Ao longo desta operação foram dados sinais de revolta, a desopressão era inevitável a revolução estava na rua, homens, mulheres, novos e velhos acreditavam num país novo.
Nesta manhã de Abril, floriu a esperança de uma nação livre, livre de opressões, livre de guerra, livre de espírito, livre no sentir, livre de dogmas, livre nos direitos humanos e livre para construir uma democracia.
Foi com a revolução de Abril que os partidos deixaram a clandestinidade, os mais pequenos partidos puderam ambicionar ser maiores. Aqueles que outrora foram opositores seriam um dia poder.
Foi com a revolução de Abril que o poder local ganhou autonomia, que o poder local se modernizou e dinamizou políticas mais próximas das pessoas.
O país encheu-se de coragem e de esperança, porém nem tudo foi fácil, perigos como o Comunismo espreitavam esta neófita democracia comparada com a de outros países, no entanto foi suficientemente inspiradora a Revolução de Abril, tendo sido a menos sangrenta que ainda hoje é exemplo para o mundo.
Esta revolução serviu de nascente para o poder institucional e a génese da nossa Constituição.

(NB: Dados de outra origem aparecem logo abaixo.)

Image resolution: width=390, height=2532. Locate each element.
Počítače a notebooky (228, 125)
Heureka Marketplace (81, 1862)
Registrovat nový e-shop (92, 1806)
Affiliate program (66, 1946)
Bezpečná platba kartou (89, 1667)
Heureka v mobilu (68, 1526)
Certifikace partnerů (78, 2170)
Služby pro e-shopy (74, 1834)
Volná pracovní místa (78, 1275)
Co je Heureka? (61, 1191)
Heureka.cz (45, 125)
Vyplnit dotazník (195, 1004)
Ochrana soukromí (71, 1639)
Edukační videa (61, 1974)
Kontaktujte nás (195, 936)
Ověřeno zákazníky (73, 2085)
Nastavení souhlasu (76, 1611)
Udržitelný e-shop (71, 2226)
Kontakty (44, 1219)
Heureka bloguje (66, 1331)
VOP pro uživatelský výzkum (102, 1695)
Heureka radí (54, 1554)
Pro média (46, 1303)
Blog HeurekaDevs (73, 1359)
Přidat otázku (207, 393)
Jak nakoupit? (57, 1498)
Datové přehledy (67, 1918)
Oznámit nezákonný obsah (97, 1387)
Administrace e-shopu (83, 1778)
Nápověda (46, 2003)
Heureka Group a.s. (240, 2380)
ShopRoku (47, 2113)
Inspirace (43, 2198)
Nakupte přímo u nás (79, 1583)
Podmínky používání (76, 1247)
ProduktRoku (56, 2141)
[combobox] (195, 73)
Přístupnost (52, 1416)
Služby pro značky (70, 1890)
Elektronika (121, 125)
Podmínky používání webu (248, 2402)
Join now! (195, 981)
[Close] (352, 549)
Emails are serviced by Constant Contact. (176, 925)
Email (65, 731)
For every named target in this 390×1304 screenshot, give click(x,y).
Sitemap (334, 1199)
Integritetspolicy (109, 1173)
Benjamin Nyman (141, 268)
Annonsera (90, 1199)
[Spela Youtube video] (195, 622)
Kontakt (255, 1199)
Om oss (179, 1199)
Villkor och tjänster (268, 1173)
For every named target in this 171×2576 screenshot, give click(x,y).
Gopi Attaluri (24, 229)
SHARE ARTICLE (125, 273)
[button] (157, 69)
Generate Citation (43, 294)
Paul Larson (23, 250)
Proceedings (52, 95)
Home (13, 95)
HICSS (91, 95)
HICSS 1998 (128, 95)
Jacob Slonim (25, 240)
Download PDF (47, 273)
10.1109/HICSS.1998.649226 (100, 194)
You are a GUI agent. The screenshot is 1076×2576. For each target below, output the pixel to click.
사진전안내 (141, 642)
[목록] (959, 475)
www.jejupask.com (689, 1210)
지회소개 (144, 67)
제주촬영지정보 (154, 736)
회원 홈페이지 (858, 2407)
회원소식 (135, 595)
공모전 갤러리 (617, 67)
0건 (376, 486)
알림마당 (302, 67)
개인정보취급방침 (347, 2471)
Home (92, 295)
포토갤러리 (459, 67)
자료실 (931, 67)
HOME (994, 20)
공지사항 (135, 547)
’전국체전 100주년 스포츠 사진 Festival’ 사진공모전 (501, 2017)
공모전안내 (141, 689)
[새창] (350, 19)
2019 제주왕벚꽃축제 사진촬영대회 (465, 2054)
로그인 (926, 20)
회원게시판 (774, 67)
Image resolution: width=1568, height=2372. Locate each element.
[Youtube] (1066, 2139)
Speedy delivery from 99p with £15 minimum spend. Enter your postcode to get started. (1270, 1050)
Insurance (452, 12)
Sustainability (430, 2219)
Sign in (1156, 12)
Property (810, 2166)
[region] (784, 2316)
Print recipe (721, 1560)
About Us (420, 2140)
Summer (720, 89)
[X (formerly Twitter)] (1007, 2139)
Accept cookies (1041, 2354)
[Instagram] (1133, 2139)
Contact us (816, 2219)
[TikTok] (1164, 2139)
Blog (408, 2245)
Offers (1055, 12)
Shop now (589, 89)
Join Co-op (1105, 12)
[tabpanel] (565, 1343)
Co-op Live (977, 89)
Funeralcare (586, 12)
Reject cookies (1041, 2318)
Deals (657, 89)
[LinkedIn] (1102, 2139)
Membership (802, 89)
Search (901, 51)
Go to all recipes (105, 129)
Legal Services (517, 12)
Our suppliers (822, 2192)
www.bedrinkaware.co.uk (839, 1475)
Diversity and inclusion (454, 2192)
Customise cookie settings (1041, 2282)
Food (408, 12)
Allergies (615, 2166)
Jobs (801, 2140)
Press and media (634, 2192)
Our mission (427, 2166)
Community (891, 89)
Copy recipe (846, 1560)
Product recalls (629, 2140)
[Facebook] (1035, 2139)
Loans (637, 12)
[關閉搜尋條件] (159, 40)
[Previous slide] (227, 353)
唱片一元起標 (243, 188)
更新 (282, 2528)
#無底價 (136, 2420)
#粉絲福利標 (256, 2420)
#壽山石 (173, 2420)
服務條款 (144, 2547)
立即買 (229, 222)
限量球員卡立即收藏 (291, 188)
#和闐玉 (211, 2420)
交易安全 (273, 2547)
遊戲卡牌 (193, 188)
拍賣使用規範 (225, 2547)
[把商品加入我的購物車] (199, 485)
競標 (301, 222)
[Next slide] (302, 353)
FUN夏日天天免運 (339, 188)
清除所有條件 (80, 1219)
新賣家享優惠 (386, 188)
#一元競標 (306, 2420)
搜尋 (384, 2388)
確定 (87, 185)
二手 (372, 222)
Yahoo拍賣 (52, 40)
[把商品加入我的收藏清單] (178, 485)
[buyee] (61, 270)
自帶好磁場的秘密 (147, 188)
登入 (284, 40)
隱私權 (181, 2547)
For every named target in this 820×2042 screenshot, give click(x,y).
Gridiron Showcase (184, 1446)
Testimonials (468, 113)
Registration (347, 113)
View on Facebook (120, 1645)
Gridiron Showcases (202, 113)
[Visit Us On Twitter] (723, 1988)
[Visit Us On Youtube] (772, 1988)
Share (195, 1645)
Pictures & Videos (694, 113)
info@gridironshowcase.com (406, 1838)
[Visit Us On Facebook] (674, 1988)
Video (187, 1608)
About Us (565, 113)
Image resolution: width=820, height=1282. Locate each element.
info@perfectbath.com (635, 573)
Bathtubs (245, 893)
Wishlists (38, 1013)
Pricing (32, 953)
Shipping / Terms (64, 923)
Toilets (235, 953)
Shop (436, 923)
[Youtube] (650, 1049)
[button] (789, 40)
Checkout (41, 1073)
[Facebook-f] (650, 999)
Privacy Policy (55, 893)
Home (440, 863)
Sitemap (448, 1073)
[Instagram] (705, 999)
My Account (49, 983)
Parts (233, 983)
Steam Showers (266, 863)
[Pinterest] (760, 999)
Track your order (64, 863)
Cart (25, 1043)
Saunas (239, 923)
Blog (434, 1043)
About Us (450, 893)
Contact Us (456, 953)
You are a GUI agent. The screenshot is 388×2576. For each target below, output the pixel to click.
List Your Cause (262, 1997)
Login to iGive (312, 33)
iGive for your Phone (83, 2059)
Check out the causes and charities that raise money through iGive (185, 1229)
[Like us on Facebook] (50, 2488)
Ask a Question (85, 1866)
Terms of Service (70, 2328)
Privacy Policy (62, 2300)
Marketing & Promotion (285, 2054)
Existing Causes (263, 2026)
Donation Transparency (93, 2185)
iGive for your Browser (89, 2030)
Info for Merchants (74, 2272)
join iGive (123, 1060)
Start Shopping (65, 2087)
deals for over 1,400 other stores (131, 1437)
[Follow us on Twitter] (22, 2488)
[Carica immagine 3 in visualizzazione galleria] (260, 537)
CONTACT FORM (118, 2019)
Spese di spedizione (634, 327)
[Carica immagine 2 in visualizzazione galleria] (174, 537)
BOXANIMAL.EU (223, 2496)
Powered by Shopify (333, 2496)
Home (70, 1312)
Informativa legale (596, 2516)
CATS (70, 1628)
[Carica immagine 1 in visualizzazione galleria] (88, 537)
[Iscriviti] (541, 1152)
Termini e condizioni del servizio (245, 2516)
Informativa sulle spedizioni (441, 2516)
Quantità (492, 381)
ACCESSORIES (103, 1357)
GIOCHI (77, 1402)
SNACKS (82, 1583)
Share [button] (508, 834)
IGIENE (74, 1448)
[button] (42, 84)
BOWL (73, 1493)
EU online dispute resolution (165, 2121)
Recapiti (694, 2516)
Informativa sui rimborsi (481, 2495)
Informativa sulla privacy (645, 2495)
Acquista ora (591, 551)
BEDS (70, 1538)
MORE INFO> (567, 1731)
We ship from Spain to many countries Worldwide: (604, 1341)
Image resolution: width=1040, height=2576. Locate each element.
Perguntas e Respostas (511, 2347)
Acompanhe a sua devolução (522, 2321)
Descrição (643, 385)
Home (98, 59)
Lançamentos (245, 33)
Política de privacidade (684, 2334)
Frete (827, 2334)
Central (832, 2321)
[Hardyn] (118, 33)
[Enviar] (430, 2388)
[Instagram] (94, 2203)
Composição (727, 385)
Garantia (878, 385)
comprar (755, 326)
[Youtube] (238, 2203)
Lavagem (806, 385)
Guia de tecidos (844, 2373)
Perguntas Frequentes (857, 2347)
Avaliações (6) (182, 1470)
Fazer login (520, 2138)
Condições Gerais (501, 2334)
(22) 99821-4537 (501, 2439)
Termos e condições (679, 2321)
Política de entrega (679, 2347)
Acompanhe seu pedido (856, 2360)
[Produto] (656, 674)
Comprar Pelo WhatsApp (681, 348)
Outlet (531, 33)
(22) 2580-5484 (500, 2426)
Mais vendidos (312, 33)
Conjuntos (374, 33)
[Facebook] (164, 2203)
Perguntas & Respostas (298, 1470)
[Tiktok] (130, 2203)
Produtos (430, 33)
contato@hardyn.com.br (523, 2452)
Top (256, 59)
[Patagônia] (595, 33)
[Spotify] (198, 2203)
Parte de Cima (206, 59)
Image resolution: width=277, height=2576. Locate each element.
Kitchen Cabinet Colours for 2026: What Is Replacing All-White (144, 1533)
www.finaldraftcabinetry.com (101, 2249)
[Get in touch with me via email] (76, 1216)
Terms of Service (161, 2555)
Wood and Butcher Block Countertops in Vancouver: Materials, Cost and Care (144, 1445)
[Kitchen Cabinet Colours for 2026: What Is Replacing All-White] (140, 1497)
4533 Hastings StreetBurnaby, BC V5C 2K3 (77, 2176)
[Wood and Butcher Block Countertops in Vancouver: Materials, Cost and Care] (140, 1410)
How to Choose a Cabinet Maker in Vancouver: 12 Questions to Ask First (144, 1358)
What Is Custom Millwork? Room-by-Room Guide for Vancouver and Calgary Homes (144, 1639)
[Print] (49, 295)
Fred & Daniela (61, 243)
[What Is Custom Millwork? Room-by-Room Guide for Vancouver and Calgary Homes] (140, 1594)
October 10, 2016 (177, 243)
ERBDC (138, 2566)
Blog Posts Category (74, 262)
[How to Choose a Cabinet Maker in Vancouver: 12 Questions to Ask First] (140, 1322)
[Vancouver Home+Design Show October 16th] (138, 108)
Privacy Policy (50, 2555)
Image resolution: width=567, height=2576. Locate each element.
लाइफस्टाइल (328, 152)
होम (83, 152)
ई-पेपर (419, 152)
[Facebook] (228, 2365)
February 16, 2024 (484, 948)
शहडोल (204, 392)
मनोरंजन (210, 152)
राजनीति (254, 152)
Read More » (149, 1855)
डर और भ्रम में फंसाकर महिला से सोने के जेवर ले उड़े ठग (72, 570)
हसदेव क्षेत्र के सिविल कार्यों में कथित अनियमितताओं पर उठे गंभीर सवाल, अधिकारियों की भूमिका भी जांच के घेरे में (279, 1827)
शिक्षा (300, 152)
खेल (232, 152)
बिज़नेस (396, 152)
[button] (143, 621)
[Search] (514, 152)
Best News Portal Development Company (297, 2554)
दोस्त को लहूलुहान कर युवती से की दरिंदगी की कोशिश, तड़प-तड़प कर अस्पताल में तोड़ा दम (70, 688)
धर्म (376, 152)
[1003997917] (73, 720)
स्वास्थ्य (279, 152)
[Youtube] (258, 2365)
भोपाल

Estes 35 anos de Democracia não são a meta mas sim o caminho que continuamos a percorrer na consolidação de uma sociedade mais justa, mais fraterna e mais livre. No campo ideológico vive-se uma dinâmica globalizante de transformação diária. O mundo é hoje global e as exigências mudaram os paradigmas são outros e a atenção de todos é imperiosa para dar resposta às necessidades sociais de forma a combater as discriminações ainda existentes.
A participação cívica é hoje mais do que nunca obrigatória, a criação de novos movimentos cívicos são o baluarte e a garantia que Abril não acabou. O país está diferente, melhor na educação, melhor na saúde, melhor em muitas outras áreas vitais para a vanguarda de um país moderno e adaptado aos novos desafios.
Hoje 35 anos depois da revolução de Abril, o país está diferente, somos mais 2 milhões de portugueses. É um facto que as famílias têm menos filhos, hoje vive-se mais tempo e a chegada de novas culturas tornou-nos mais cosmopolitas, mais universais. Só com esta riqueza cultural é que poderemos voltar a estar na linha da frente, só assim os vários saberes poderão tornar-nos mais ambiciosos na ciência e na investigação. O mito Salazarista do “orgulhosamente sós”, há muito que não faz sentido, hoje somos Europeístas e não estamos num bunker isolados do mundo.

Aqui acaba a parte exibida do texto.